Records from a data source:
━━━━━━━━━━━━━━━━━━━━━━━━━━━━━━
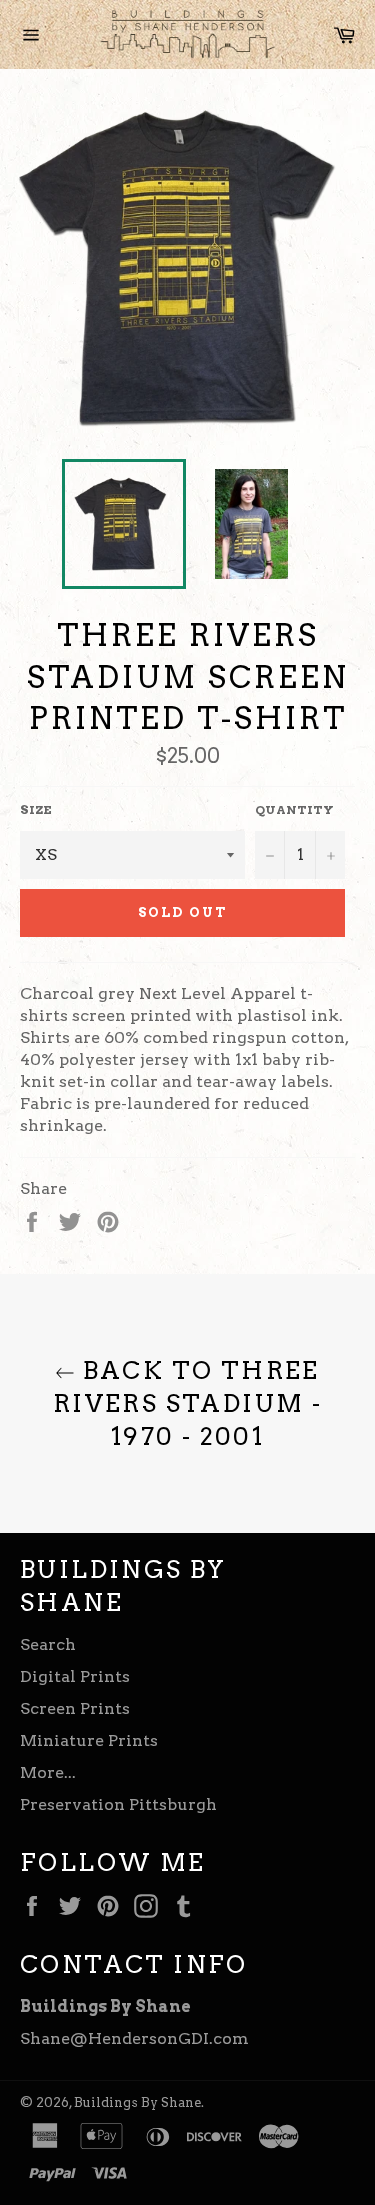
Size (36, 809)
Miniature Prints (89, 1740)
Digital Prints (75, 1676)
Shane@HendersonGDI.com (134, 2038)
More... (48, 1772)
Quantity (294, 809)
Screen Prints (75, 1708)
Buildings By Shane (137, 2102)
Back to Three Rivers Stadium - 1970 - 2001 (187, 1403)
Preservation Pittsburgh (118, 1804)
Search (48, 1644)
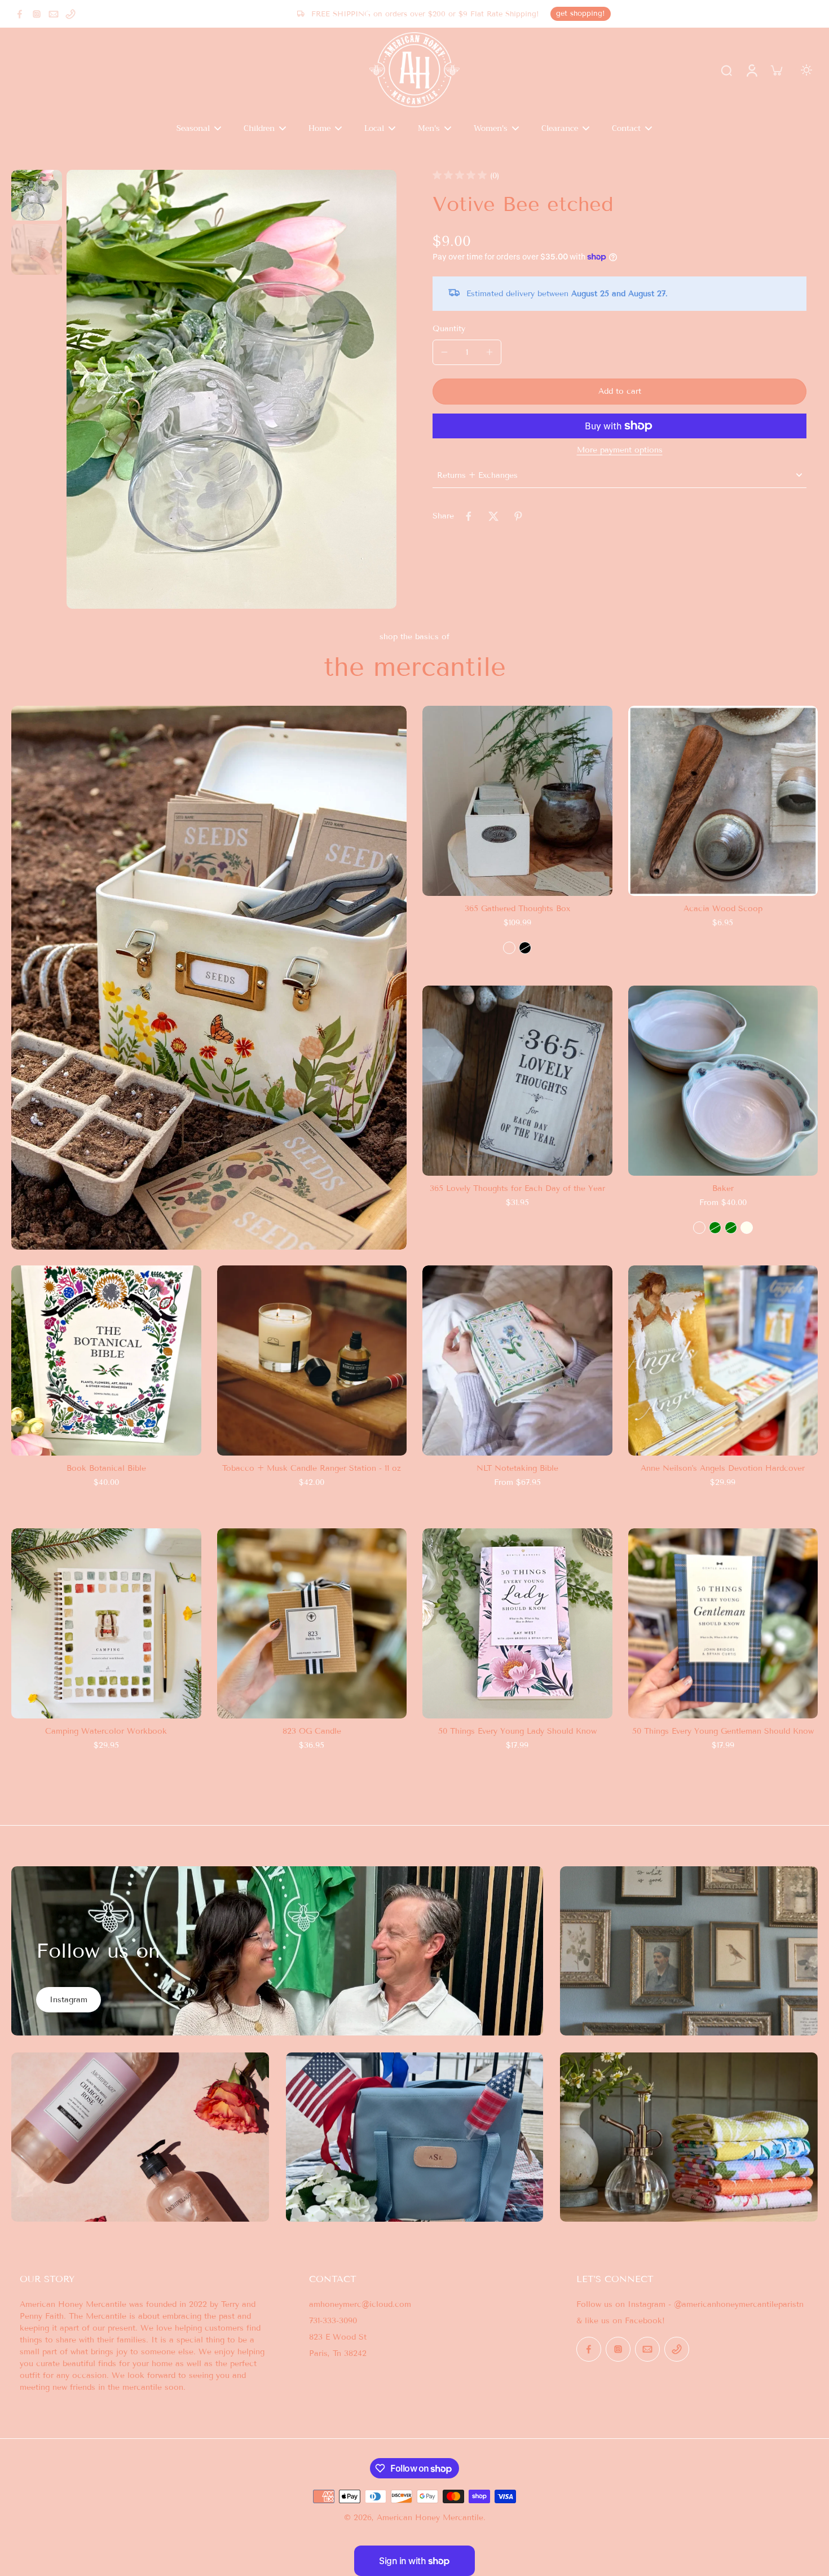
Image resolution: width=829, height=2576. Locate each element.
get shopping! (580, 13)
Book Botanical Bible (106, 1468)
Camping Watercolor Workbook (106, 1731)
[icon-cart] (776, 70)
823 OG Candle (312, 1731)
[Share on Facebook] (468, 516)
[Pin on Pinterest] (518, 516)
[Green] (715, 1227)
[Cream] (509, 948)
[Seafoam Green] (731, 1227)
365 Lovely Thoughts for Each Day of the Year (517, 1188)
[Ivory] (746, 1227)
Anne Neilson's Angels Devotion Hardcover (723, 1468)
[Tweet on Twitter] (493, 516)
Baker (723, 1188)
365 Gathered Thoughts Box (517, 908)
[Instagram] (36, 14)
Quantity (449, 328)
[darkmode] (806, 70)
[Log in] (751, 70)
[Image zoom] (231, 389)
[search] (726, 70)
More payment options (620, 450)
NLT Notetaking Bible (517, 1468)
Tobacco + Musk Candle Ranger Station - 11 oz (311, 1468)
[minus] (444, 352)
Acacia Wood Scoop (723, 908)
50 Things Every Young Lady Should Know (517, 1731)
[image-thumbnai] (36, 195)
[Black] (525, 948)
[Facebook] (19, 14)
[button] (619, 392)
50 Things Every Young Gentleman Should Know (723, 1731)
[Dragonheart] (699, 1227)
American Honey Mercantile (430, 2517)
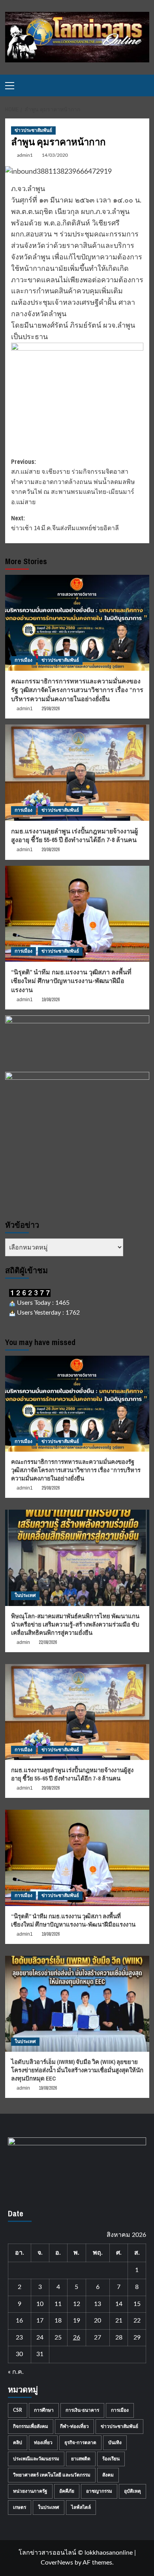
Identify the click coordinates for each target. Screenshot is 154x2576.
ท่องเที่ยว (43, 2442)
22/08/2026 (48, 1642)
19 (76, 2320)
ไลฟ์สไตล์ (81, 2507)
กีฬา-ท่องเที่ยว (74, 2426)
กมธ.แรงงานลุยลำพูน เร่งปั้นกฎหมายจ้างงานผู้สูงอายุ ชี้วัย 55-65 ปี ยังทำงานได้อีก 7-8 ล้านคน (74, 835)
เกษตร (19, 2507)
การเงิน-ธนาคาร (82, 2410)
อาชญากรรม (99, 2491)
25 (58, 2337)
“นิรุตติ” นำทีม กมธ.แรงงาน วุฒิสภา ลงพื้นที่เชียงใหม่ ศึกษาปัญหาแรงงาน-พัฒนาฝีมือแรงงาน (71, 981)
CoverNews (57, 2562)
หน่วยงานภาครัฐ (30, 2491)
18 (58, 2320)
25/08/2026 (50, 708)
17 (39, 2320)
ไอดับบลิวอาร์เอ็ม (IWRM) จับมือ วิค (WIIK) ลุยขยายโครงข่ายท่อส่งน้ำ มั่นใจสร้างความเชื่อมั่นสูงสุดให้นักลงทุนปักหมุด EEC (77, 2070)
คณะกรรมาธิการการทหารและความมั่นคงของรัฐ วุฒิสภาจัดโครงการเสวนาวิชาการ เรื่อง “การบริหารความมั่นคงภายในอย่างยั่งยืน (77, 690)
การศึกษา (44, 2410)
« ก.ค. (16, 2372)
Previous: (73, 481)
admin (23, 1642)
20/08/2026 (50, 849)
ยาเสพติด (80, 2458)
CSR (17, 2410)
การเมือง (23, 660)
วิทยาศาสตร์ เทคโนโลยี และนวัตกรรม (51, 2475)
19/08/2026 (50, 999)
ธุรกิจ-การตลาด (80, 2442)
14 (118, 2304)
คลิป (17, 2442)
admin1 (25, 155)
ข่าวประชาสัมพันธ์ (33, 130)
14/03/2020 (55, 155)
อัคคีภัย (66, 2491)
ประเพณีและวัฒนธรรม (36, 2458)
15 (137, 2304)
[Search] (144, 85)
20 (97, 2320)
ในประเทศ (25, 1595)
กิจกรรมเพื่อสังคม (30, 2426)
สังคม (108, 2475)
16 (19, 2320)
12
━━━━━━━━━━━━━━━━━━━━━━━━━━━━━━
◆ Problem statement
Retype the entries above exactly, starting at their first line and ending with the line that holds "Acacia Wood Scoop (723, 908)"; pictures stay out.

◆ Written answer
Size (36, 809)
Miniature Prints (89, 1740)
Digital Prints (75, 1676)
Shane@HendersonGDI.com (134, 2038)
More... (48, 1772)
Quantity (294, 809)
Screen Prints (75, 1708)
Buildings By Shane (137, 2102)
Back to Three Rivers Stadium - 1970 - 2001 (187, 1403)
Preservation Pittsburgh (118, 1804)
Search (48, 1644)
Image resolution: width=829, height=2576. Locate each element.
get shopping! (580, 13)
Book Botanical Bible (106, 1468)
Camping Watercolor Workbook (106, 1731)
[icon-cart] (776, 70)
823 OG Candle (312, 1731)
[Share on Facebook] (468, 516)
[Pin on Pinterest] (518, 516)
[Green] (715, 1227)
[Cream] (509, 948)
[Seafoam Green] (731, 1227)
365 Lovely Thoughts for Each Day of the Year (517, 1188)
[Ivory] (746, 1227)
Anne Neilson's Angels Devotion Hardcover (723, 1468)
[Tweet on Twitter] (493, 516)
Baker (723, 1188)
365 Gathered Thoughts Box (517, 908)
[Instagram] (36, 14)
Quantity (449, 328)
[darkmode] (806, 70)
[Log in] (751, 70)
[Image zoom] (231, 389)
[search] (726, 70)
More payment options (620, 450)
NLT Notetaking Bible (517, 1468)
Tobacco + Musk Candle Ranger Station - 11 oz (311, 1468)
[minus] (444, 352)
Acacia Wood Scoop (723, 908)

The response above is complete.